What to do: Each line from the one containing "You are a GUI" to the last line of the listing below is to be duplicated exactly, and no picture is to be carried over.

Data records:
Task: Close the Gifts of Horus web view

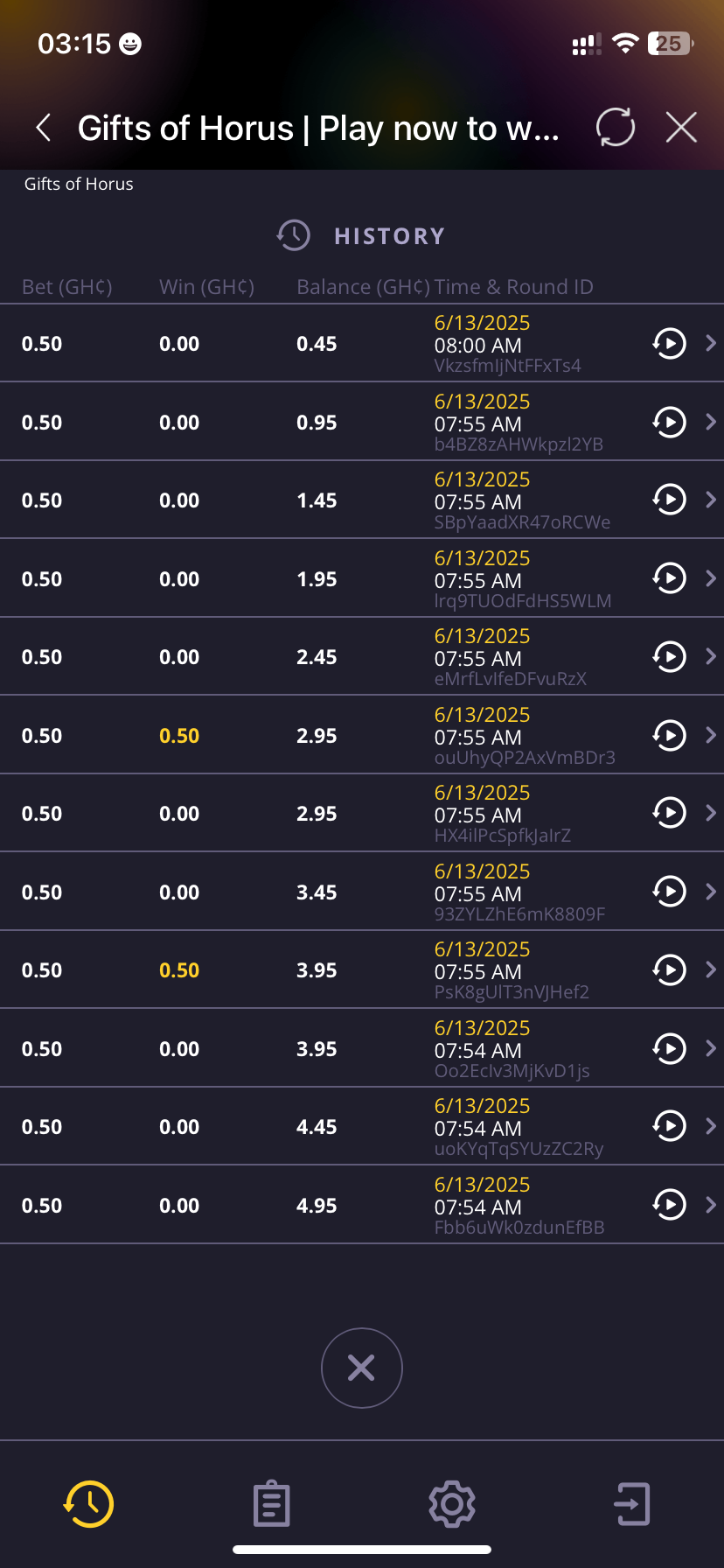Action: pos(681,128)
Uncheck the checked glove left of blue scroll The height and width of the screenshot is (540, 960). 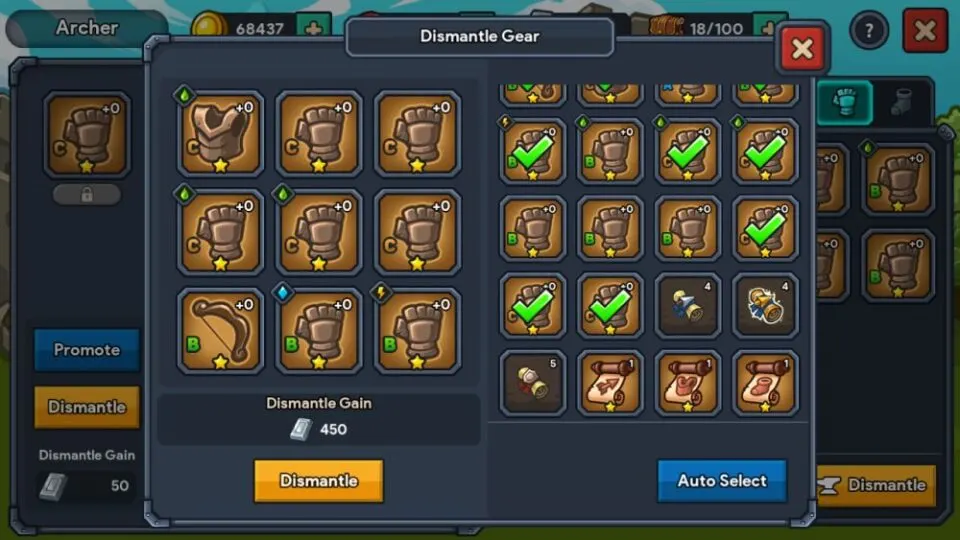(610, 306)
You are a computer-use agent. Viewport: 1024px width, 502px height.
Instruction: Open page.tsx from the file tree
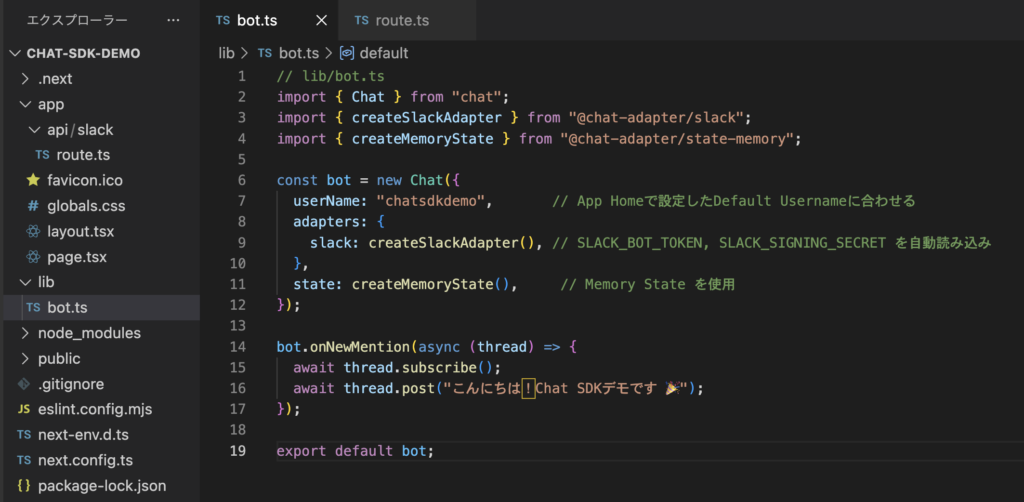75,257
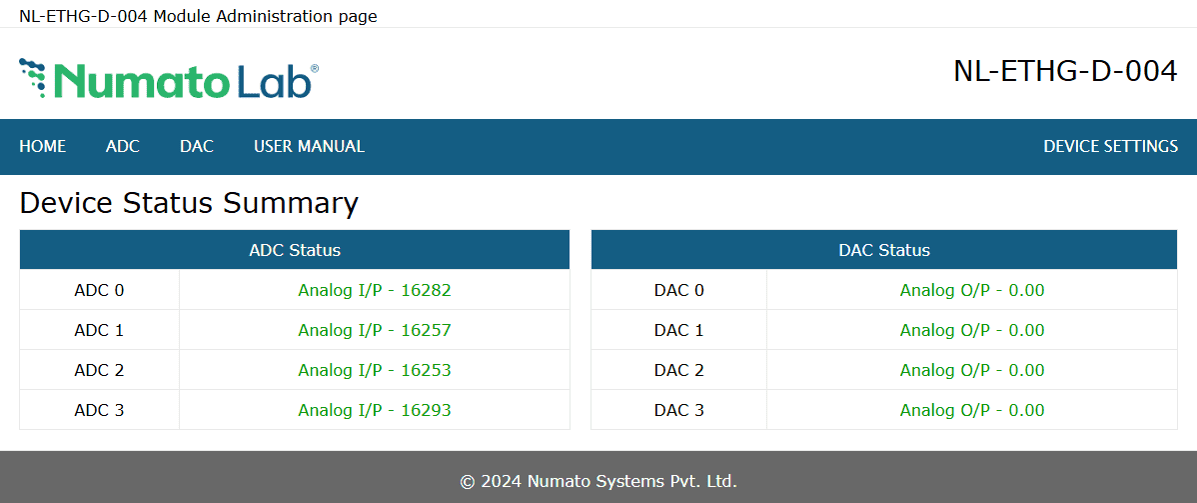Click the DAC Status table header
1197x503 pixels.
[x=884, y=250]
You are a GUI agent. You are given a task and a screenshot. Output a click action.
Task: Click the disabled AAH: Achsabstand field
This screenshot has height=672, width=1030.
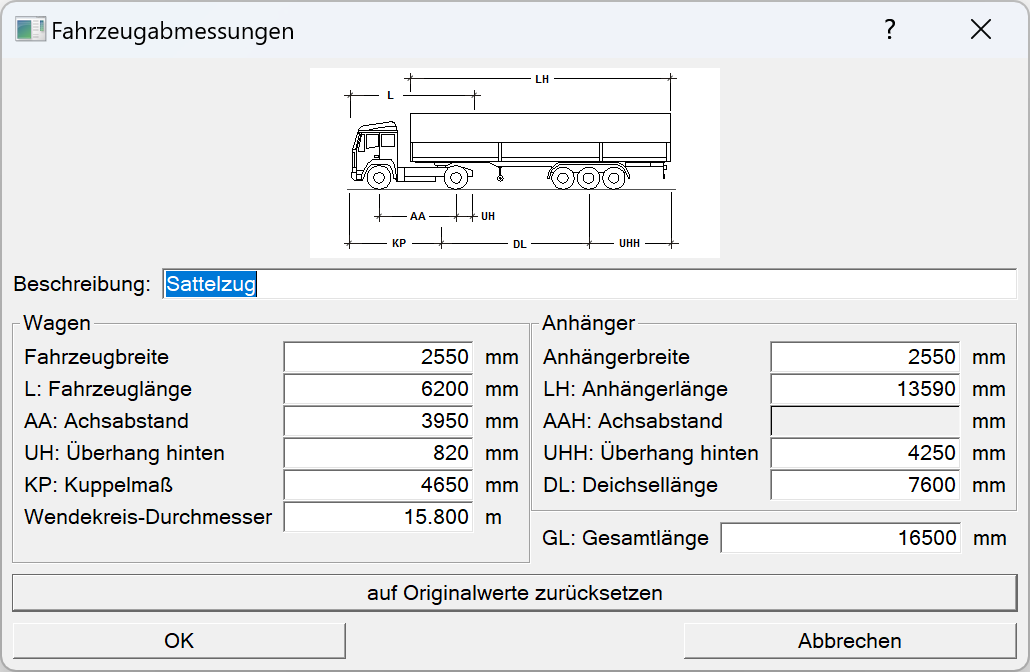[863, 421]
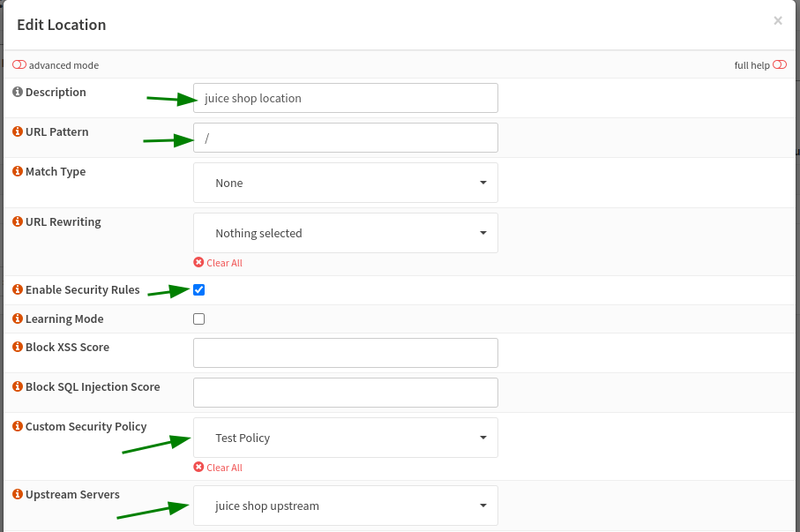
Task: Click info icon beside Enable Security Rules
Action: [x=17, y=290]
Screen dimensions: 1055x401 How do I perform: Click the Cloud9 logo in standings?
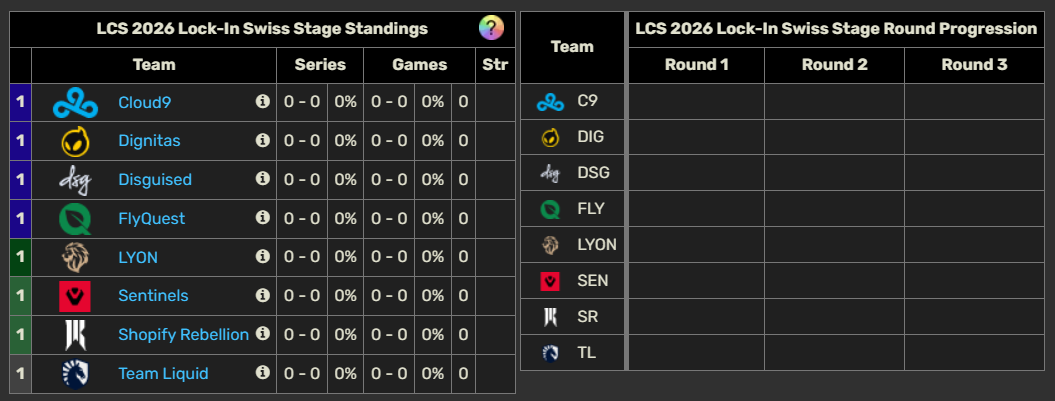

Exercise solution:
You are a GUI agent. You are given a task and a screenshot. Output a click action.
Task: Click the disabled AAH: Achsabstand field
This screenshot has height=672, width=1030.
[863, 421]
Task: Click info icon beside Enable Security Rules
Action: [x=17, y=290]
Screen dimensions: 1055x401 How do I perform: Click the Cloud9 logo in standings?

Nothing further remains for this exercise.